In order to tell you about Buffalo, I first need to tell you about Fox & Hounds (also know as Fox & Geese and at least several other names). For those who do not know this traditional game, it's quite simple:
Place 4 "hounds" on the rear-most black squares of a standard 8x8 checkerboard. Place 1 "fox" on any of the front-most black squares. Movement is as in Checkers without the jumping—you may move into any diagonally adjacent square. Hounds may only move forward whereas the fox may move forwards or backwards. Note that there is no capturing. The winner is the player who leaves his opponent unable to make a move.
This game is actually quite clever and very useful as a bar trick, I've won a few pints with it. At first glance, it may seem that the hounds have a rather unfair advantage, all they need do is slowly advance each hound in succession and there's no way that the fox can get through. In practice, this proves rather hard to accomplish and it's quite easy for a player to casually move his fox, disrupt the line of hounds and escape. Again and again and again. Opinion quickly shifts and it seems that the fox is the one with the strong advantage. (Here's where the winning of pints takes place.) You then offer to switch sides at which point you capture the fox every single time. The truth of the matter is that Fox & Hounds is solved and with proper play, the Hounds will always win. The reason it remains interesting is that the correct moves are not at all obvious and figuring them out can be an interesting exercise.
Why mention all this? Well, Buffalo is obviously inspired by Fox & Hounds and I'm almost certain that it too has a solution. The trick is that I have not yet been able to ascertain if this is so. In fact, I can't even say for sure which side is favoured!
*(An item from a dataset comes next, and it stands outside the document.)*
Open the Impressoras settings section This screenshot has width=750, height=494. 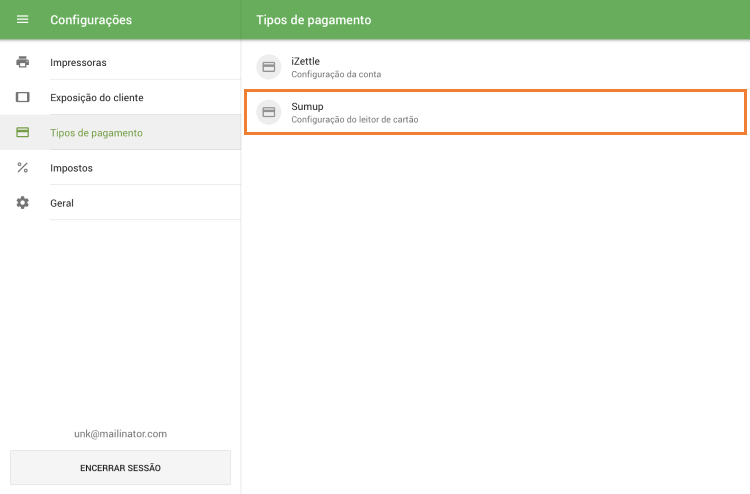point(78,63)
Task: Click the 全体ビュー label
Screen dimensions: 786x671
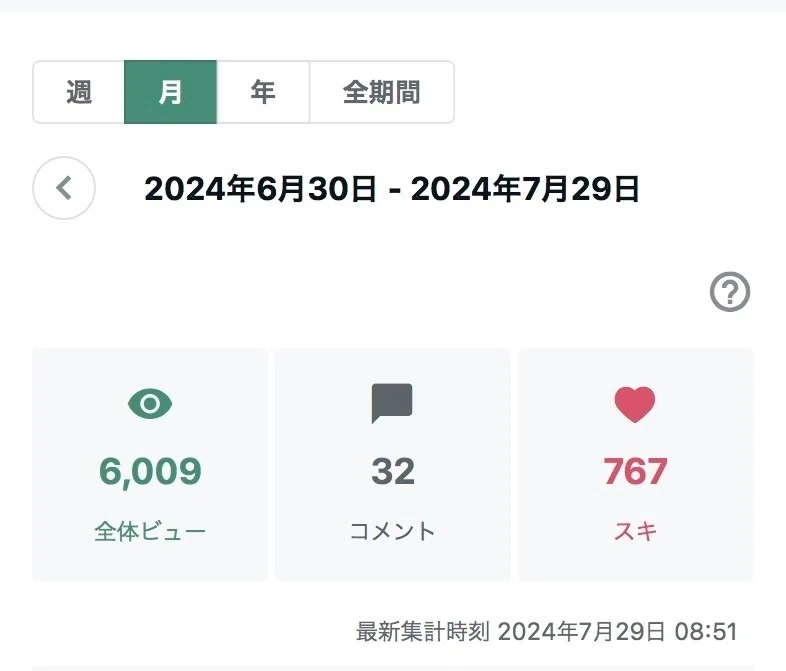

Play is on an 11x7 board with 11 buffaloes placed along one edge (one per column). The Indian and his four dogs start one row in from the other edge. Turns alternate with each player moving one of his pieces. The buffalo player may only move his pieces one space directly forward as long as that space is unoccupied. The Indian player may move his dogs any number of spaces in a straight line (like a Queen in Chess) but may not move onto or through any other piece. The Indian himself may move one space in any direction but not onto a space with a dog. The Indian can move onto a buffalo which is then removed from the game. The buffalo player wins if he can get any one piece to the opposite side of the board and the Indian wins if he can prevent this.
You can't get much simpler than this but it has proved to be an interesting challenge. The game has flip-flopped back and forth as players try a variety of different "openings". First one approach will be attempted, effective counter-moves will be discovered and it will seem that one side must surely be the "winning" one. Then another approach will be tried and it will seem that the other side has the guaranteed win. At this point I haven't explored Buffalo enough to make any definitive statements but while it does seem that the buffalo player has the easier time, I have the sneaky feeling that the Indian has the guaranteed win. Even though the game will lose all interest once (if) I'm ever able to figure it out completely, it has been an enjoyable exercise working through the various approaches and responses.
Of course, you could easily just ignore all this nonsense about "solving" the game and play it as a very quick and simple contest but I'm not sure that it's all that engaging as a game rather than an interactive puzzle.
- Greg Aleknevicus